Editor’s Note: This article is courtesy of the team at Art’s Cyclery. The original post can be found here.
So you broke a spoke and you don’t know what to do? Check out this video from Art’s Cyclery to learn how to get back on the road or trail.
If you ride long enough, you will eventually break a spoke. Unfortunately there is no predicting when or how a spoke will break. It could break in the middle, at the nipple, or at the head. Although there is typically very little you can do while on the ride, replacing that broken spoke isn’t all that difficult.
The first thing you’ll want to do is remove the old, broken spoke. Unless you’re dealing with a USTrim, you’ll need to remove the tire and rim strip. And if you’re dealing with disc brakes, go ahead and remove the rotor. Should the broken spoken be in the rear wheel, you’ll also need to remove the cassette. This will make things much easier when it comes time to put the new spoke into the wheel.
Once the wheel is effectively stripped of all it’s components, you can remove the old broken spoke from the hub. Next you’ll want to measure for the length of the replacement spoke. If the spoke broken at the nipple or head and is still in decent shape you’ll be able to get an accurate measurement from the old one. If the spoke broke at the nipple and there are no threads just take the measurement to the base of the threads and add 10mm.
If the spoke broke somewhere in the middle it will be a little tougher to get an accurate measurement. The best way that I’ve found to do this is to measure a different spoke on the same side of hub using a soft measuring tape, measuring from the head of the spoke to the end of the nipple and then adding 10mm. You can measure to the edge of the rim where the nipple exits and add 2-3 mm, but I’ve always found the first way to be more accurate, especially if you don’t have a soft measuring tape.
Once you have the measurement for the spoke, you will most likely need to have a spoke cut to that length. If you don’t have a spoke available, give us a call or visit artscyclery.com and we can get one cut for you. Once you have the spoke, it’s time to put it in the hub. Be sure to pay attention to which direction the spoke enters the hub because the spokes alternate between heads up and down for lead and trailing spokes. You may have to bend the spoke a little to get it through, which is fine. Be sure to aim for a large opening in the opposite side of the wheel and not inside of a spoke crossing so you’re able to move the spoke freely once it is all the way in the hub.
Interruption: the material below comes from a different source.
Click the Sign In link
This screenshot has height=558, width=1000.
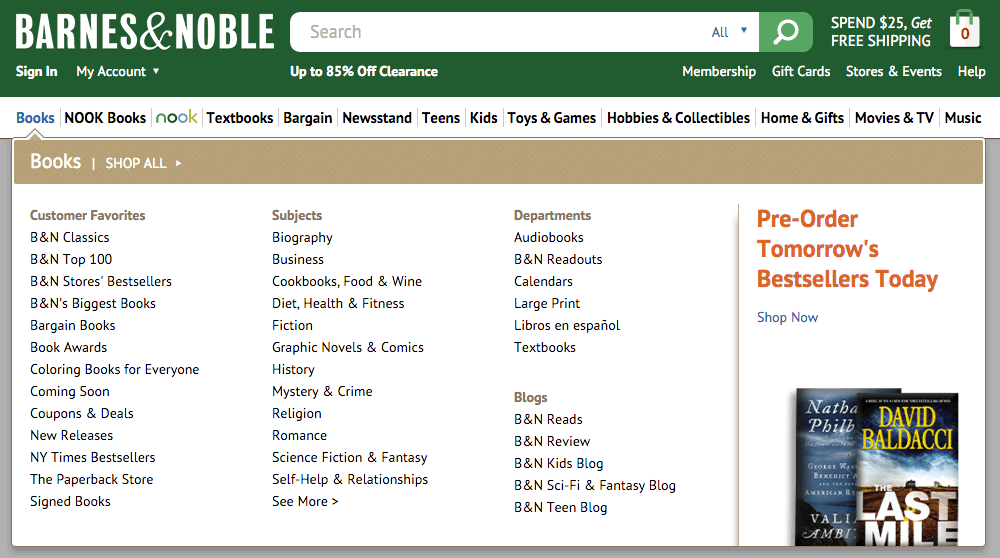pos(37,71)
Next, follow the direction of the other spokes with the same head up or down orientation, being sure to cross under or over the correct spoke. Now you can thread the nipple onto the spoke. I recommend threading the back of the nipple onto another spoke a few threads and using that spoke to put the nipple through the rim to make sure it doesn’t end up loose inside the rim. As you thread the nipple onto the spoke in the wheel it will come off the feeder spoke.
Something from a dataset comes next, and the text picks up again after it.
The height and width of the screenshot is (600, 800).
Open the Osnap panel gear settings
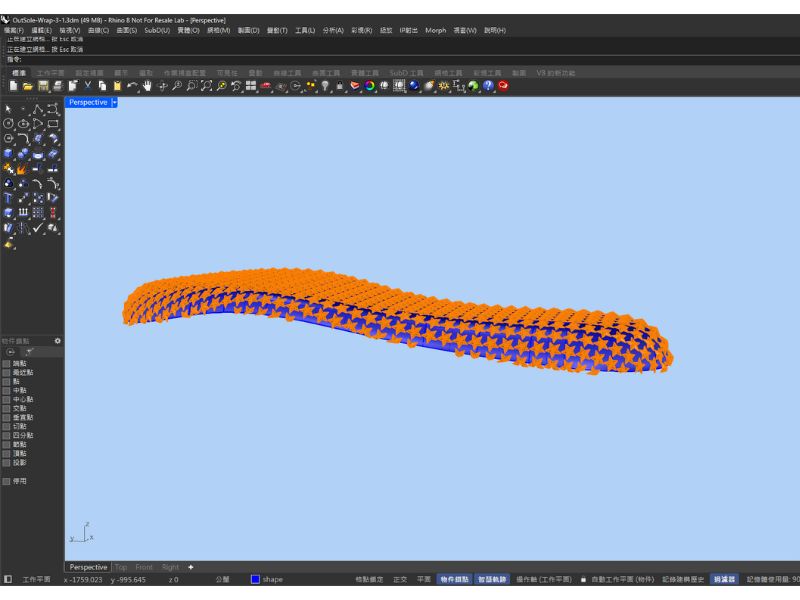pos(57,341)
All that’s left to do is bring the spoke back up to tension and true the wheel. Check the spoke tension on the surrounding spokes and try to bring the replacement spoke up close to the tension of the others. Then begin to true. I always mark the spoke that I replaced so I know which one is the new one while truing the wheel. This way I know if I should be adding tension to that spoke before taking it away from others. Having a truing stand is beneficial, but you can always put the wheel in the bike and true it using a zip tie attached to the seat stay.
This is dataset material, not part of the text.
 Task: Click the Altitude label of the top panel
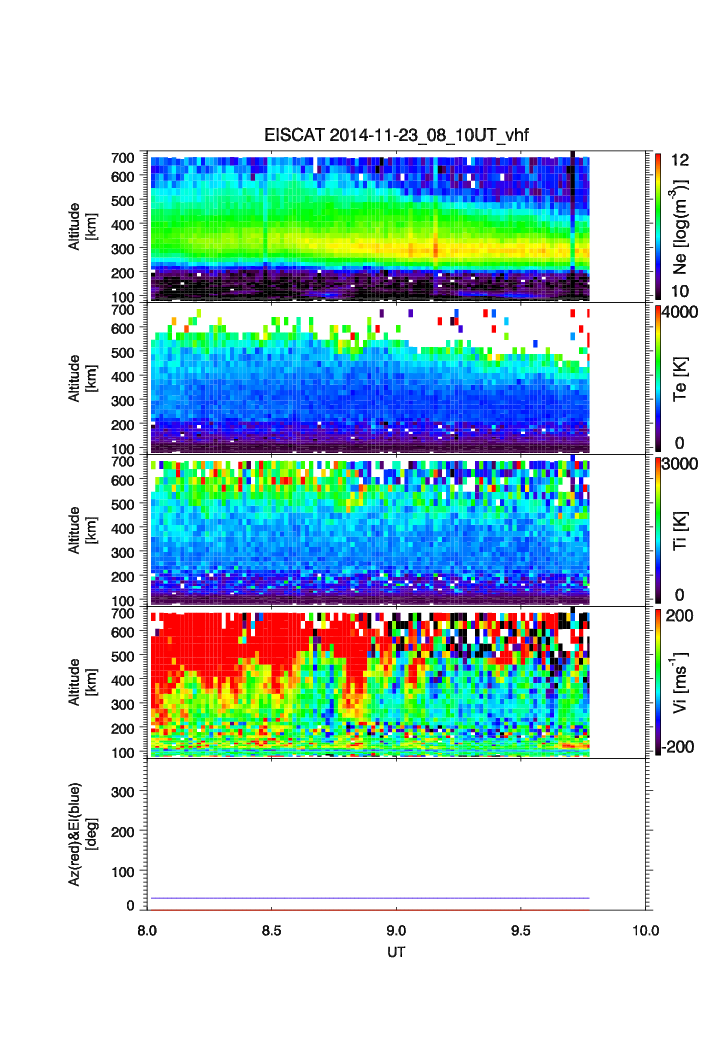pyautogui.click(x=81, y=227)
A few things to keep in mind: getting a beat up mountain wheel back to true can be a very daunting and tough task so don’t expect perfection. On lower spoke count wheels, getting the tension of the replacement spoke as close to the other spokes on that side will make truing much easier. Be sure to address any major hop in the wheel as best you can, as it is very common for one to develop when a spoke is broken. Last but not least, when purchasing a replacement spoke, it’s best to get a couple extra spokes and nipples for both the drive side and non-drive side of the wheel to save you some time should you end up breaking another spoke.